Handhaving heeft betrekking op de naleving van wet- en regelgeving en het in stand houden van het maatschappelijke draagvlak. De geloofwaardigheid van de lokale overheid is in het geding als er niet adequaat wordt omgegaan met gemeenschapsgelden.

Artikel 4. Uitgangspunten

Wanneer er invulling wordt gegeven aan het handhavingsbeleid wordt rekening gehouden met de hier vermelde uitgangspunten.

De belanghebbende is zelf verantwoordelijk voor het bevorderen van zijn zelfredzaamheid en het verloop van een eventueel participatietraject. De gemeente biedt daarbij de belanghebbende vraaggerichte dienstverlening. Als de belanghebbende onvoldoende zijn verantwoordelijkheid neemt kan de gemeente handhaving inzetten om belanghebbende alsnog te bewegen uitkeringsonafhankelijk te worden.

Het is van belang om een balans tussen preventie en repressie te realiseren. Middels preventie wordt draagvlak verkregen om eventuele repressieve instrumenten te kunnen inzetten. De uitgangspunten sluiten aan bij in grote lijnen drie groepen van klanten die te onderscheiden zijn. Klanten die onbewust de wet overtreden vanwege onvoldoende kennis of begrip van de wetgeving, klanten die bewust de wet overtreden en klanten die daartussen in bevinden. Met name de laatste groep klanten worden bij het nemen van maatregelen beoordeeld in breder perspectief en wordt aansluiting gezocht bij de ontwikkeling van het Sociaal Domein.

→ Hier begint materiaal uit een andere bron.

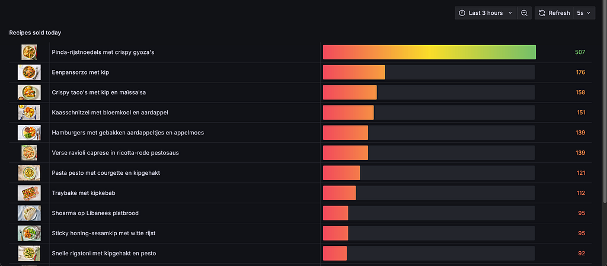
Task: Select the Traybake met kipkebab thumbnail
Action: [x=29, y=193]
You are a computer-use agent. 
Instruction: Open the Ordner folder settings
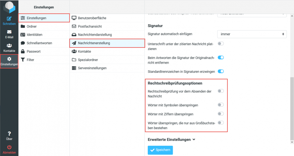pos(32,26)
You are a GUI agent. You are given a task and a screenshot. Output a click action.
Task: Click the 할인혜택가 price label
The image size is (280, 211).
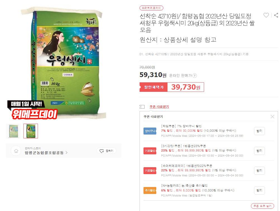(x=154, y=87)
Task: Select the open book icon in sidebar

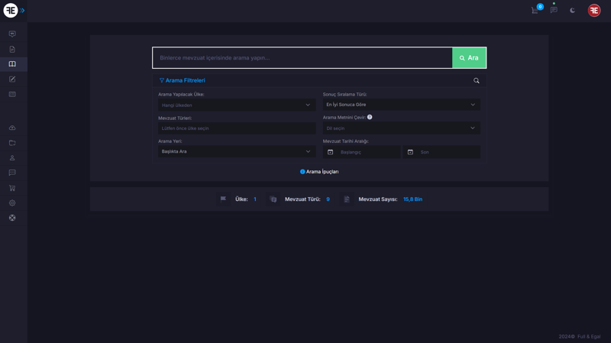Action: pyautogui.click(x=12, y=64)
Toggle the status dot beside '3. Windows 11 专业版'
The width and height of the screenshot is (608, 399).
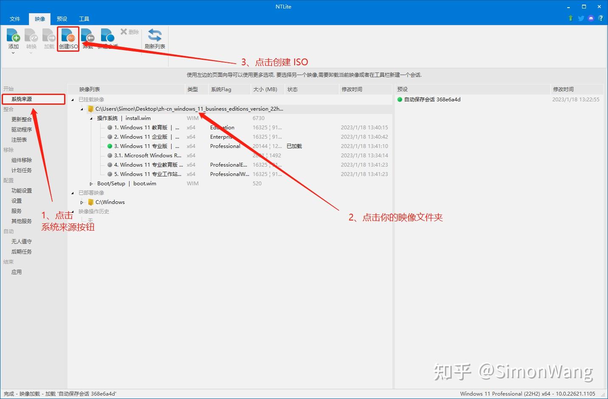(110, 146)
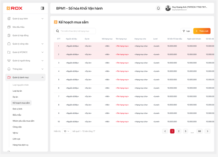Click the ROX logo
Viewport: 218px width, 157px height.
pyautogui.click(x=14, y=8)
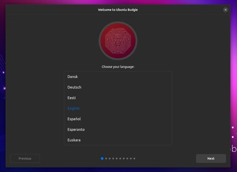Click the Ubuntu Budgie maze logo
Viewport: 237px width, 172px height.
pyautogui.click(x=118, y=41)
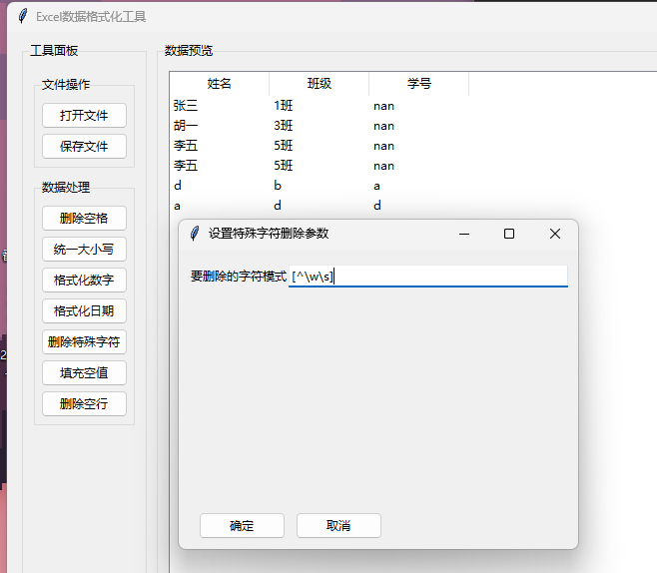The height and width of the screenshot is (573, 657).
Task: Click the 删除空行 button
Action: click(x=84, y=403)
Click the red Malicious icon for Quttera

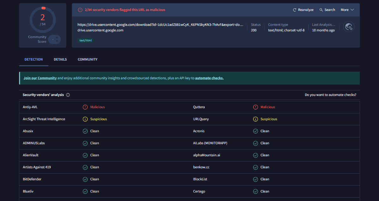(256, 107)
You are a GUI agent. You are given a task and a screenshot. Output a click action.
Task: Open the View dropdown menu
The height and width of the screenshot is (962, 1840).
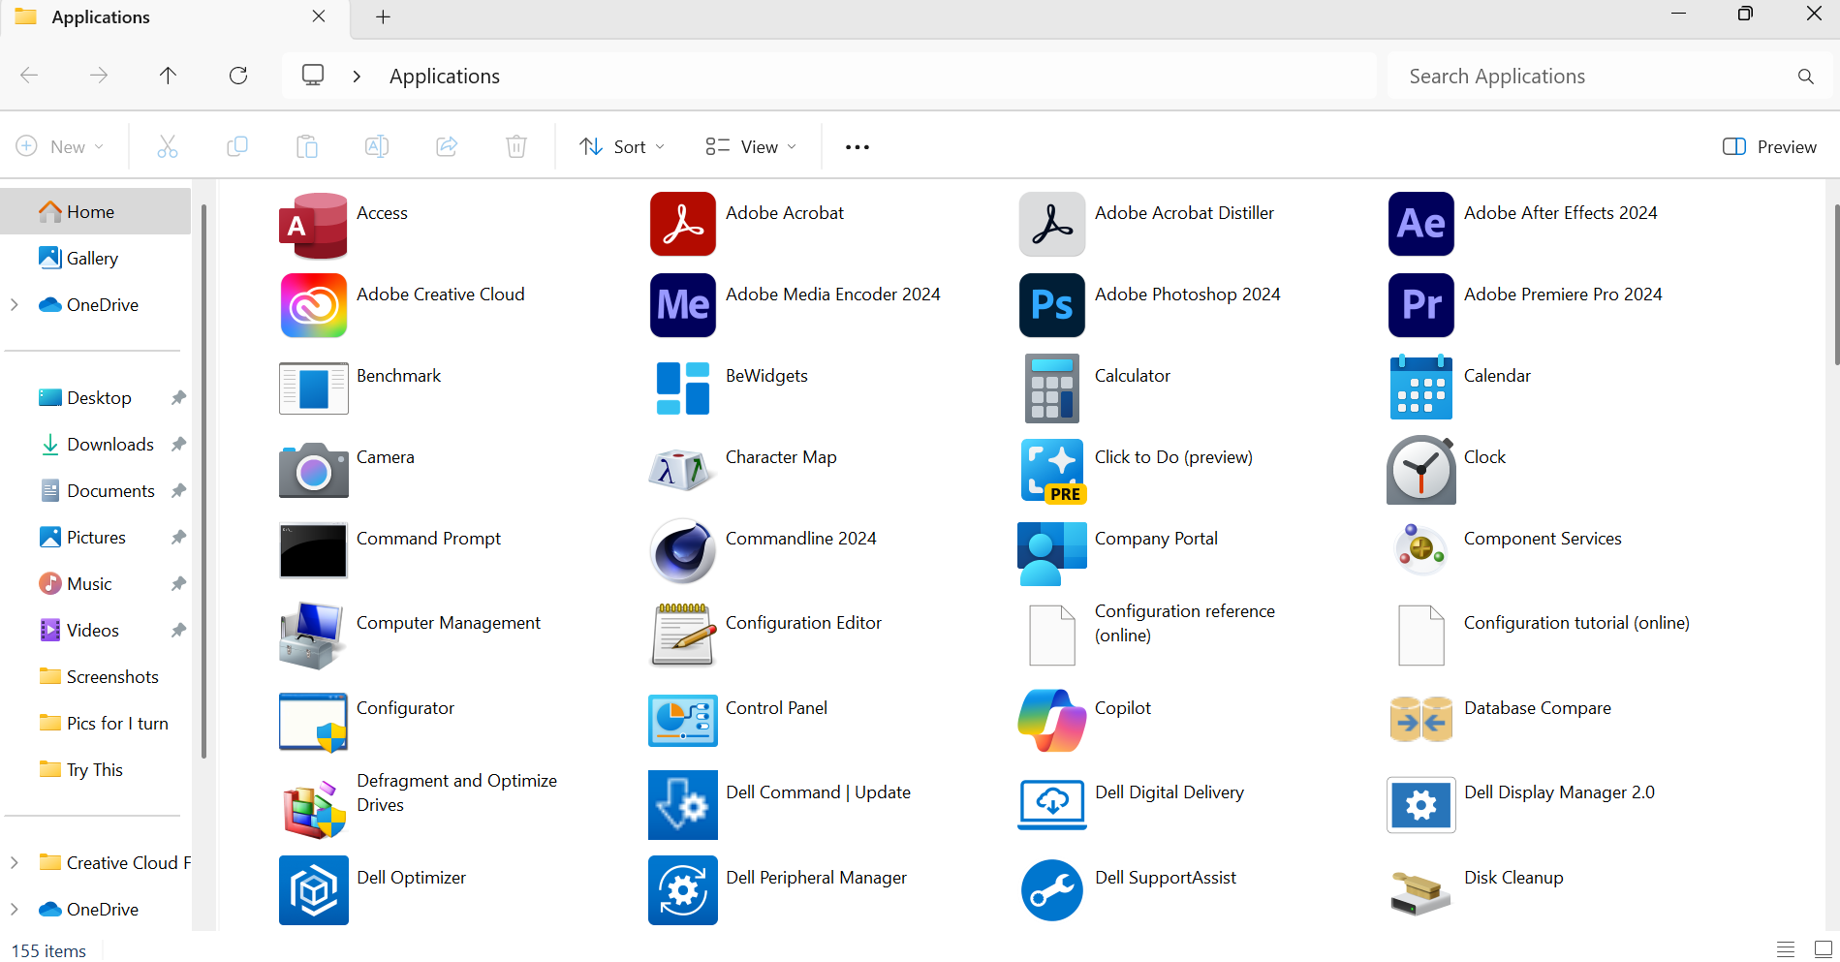[x=751, y=146]
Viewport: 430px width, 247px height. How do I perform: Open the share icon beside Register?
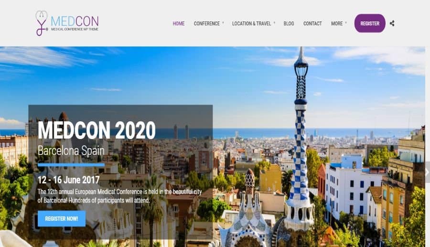pos(392,23)
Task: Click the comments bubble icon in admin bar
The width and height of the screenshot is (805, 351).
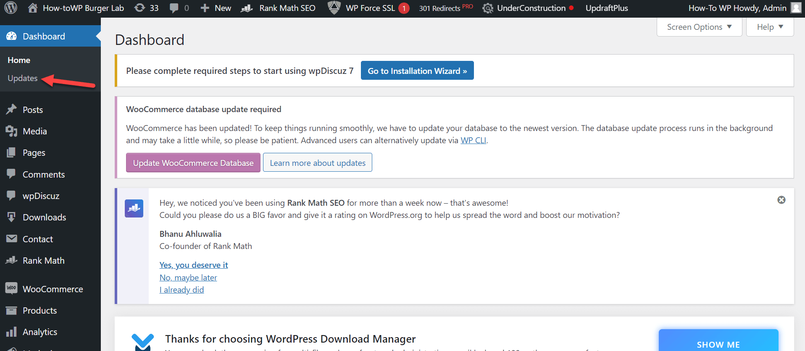Action: click(x=174, y=8)
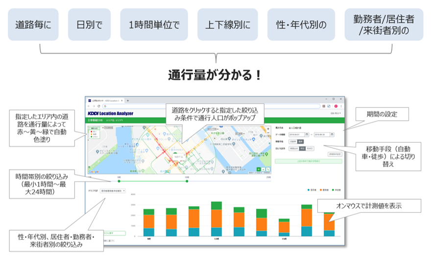The image size is (434, 261).
Task: Click the tallest 12時 bar in the chart
Action: [x=217, y=219]
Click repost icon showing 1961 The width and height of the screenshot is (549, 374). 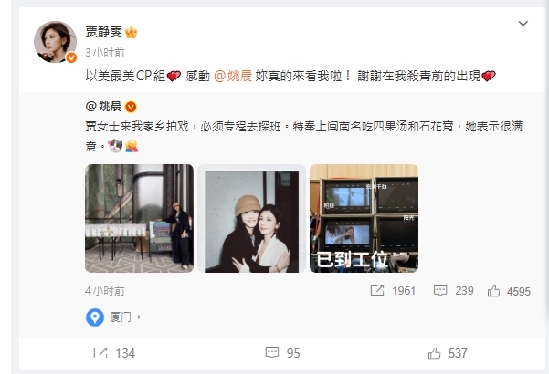tap(377, 290)
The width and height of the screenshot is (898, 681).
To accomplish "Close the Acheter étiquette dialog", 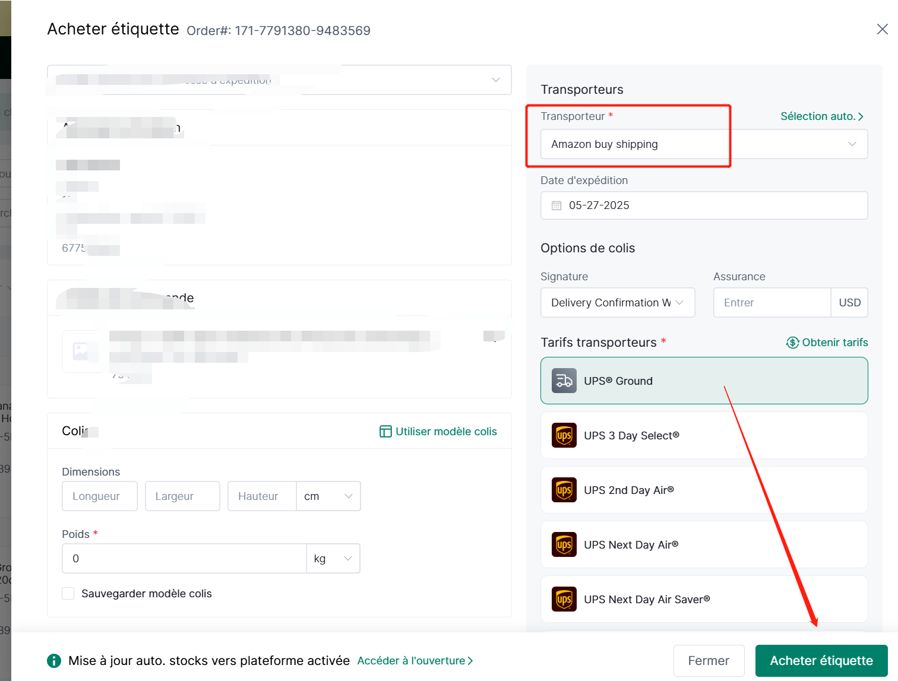I will point(882,29).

Ook de effecten van het nemen van maatregelen wordt daarbij in breder perspectief geplaatst.

Voor de Pw, de IOAW en de IOAZ geldt uitdrukkelijk dat de rechten en plichten twee kanten van dezelfde medaille zijn. Ook de gemeente onderschrijft deze invalshoek. Het recht op bijstand of een uitkering is altijd verbonden aan de plicht zich in te zetten om weer onafhankelijk van de bijstand dan wel de uitkering te worden of zich in te zetten voor een duurzame arbeidsparticipatie.

Indien belanghebbende zijn plichten niet nakomt heeft dit automatisch gevolgen.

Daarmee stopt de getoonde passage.